Labour peer George Foulkes complained to the commissioners on 6 January after The Guardian reported that leaked files appear to suggest Mone and her husband, Isle of Man-based financier Douglas Barrowman, were secretly involved in PPE Medpro.
After the company was awarded contracts in May and June 2020, Mone and Barrowman have denied any “role or function” in the company. Lawyers for Mone, who ran the lingerie company Ultimo before David Cameron made her a peer in 2015, have said she “was not connected to PPE Medpro in any capacity”.
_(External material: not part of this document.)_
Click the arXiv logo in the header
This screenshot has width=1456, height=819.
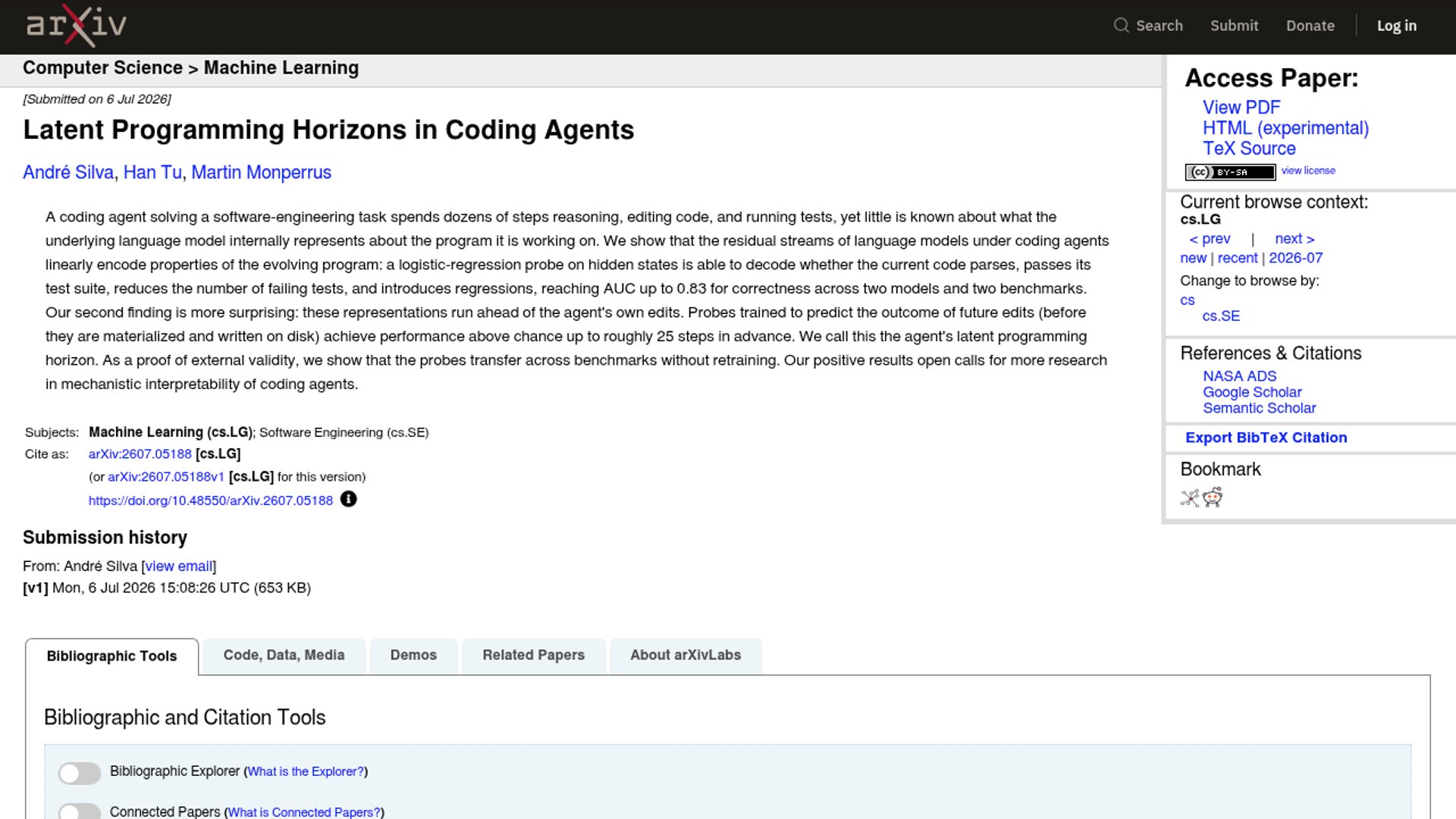[x=77, y=26]
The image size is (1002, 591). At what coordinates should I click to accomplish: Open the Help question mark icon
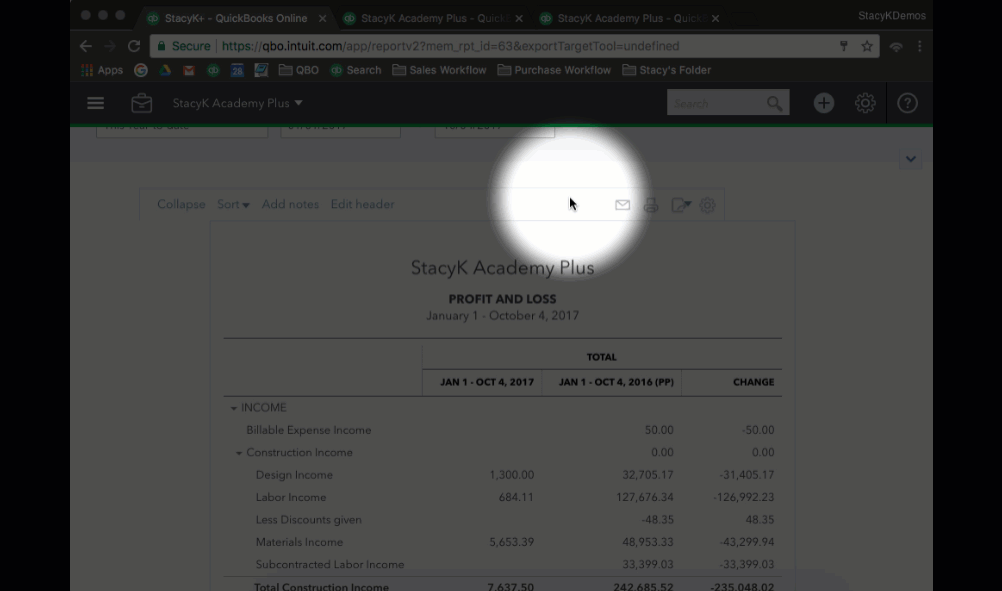tap(907, 103)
The fact that Mone referred the company to the office of Theodore Agnew, her fellow Conservative peer who was responsible for procurement during the pandemic, was only disclosed by the government in November 2021 following a Freedom of Information request by the Good Law Project.
Foulkes, the former Scotland minister in Tony Blair’s Labour government, asked the commissioners to investigate whether Mone may have breached the Lords code of conduct.
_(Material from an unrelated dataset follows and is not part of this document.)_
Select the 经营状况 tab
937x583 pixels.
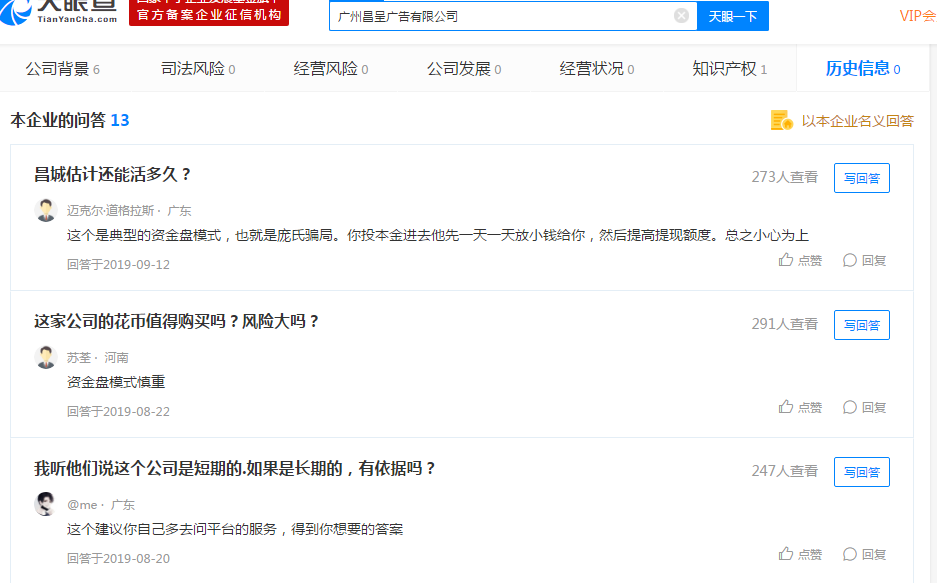click(593, 71)
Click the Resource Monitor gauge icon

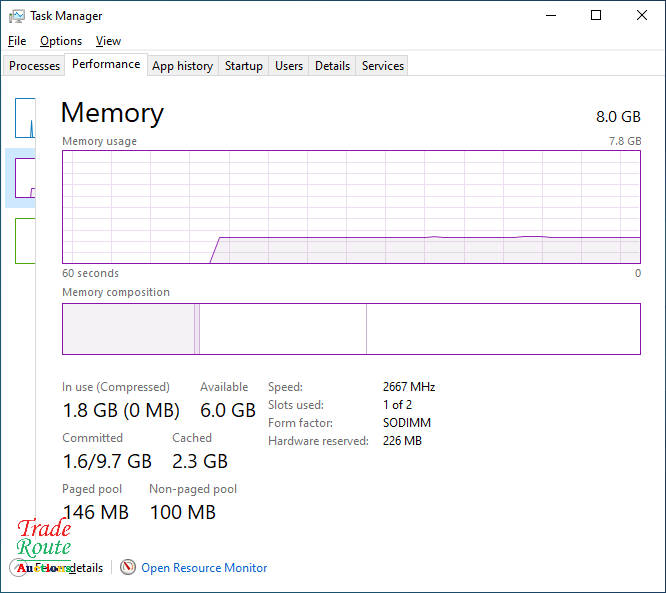[128, 567]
“I am concerned that Baroness Mone has not registered her interest in PPE Medpro and also that her action appears to bring the house into disrepute,” he wrote.
On Monday, the commissioner confirmed that an initial assessment of the complaint was being undertaken.
The Conservative MP Kevin Hollinrake also said the commissioners should consider investigating Mone.
“The code of conduct is quite clear that peers must not seek to profit from membership of the house, yet the public record shows that Lady Mone made the initial referral through parliamentary channels, and evidence that she pursued and promoted their application, and that there are connections between her, her husband and the company concerned,” he said.
Mone’s representatives declined to comment on the complaint. Previously they have said she had no interest in PPE Medpro, and denied any wrongdoing.
Barrowman’s lawyers have repeatedly distanced him from PPE Medpro, saying he was not an investor, director or shareholder.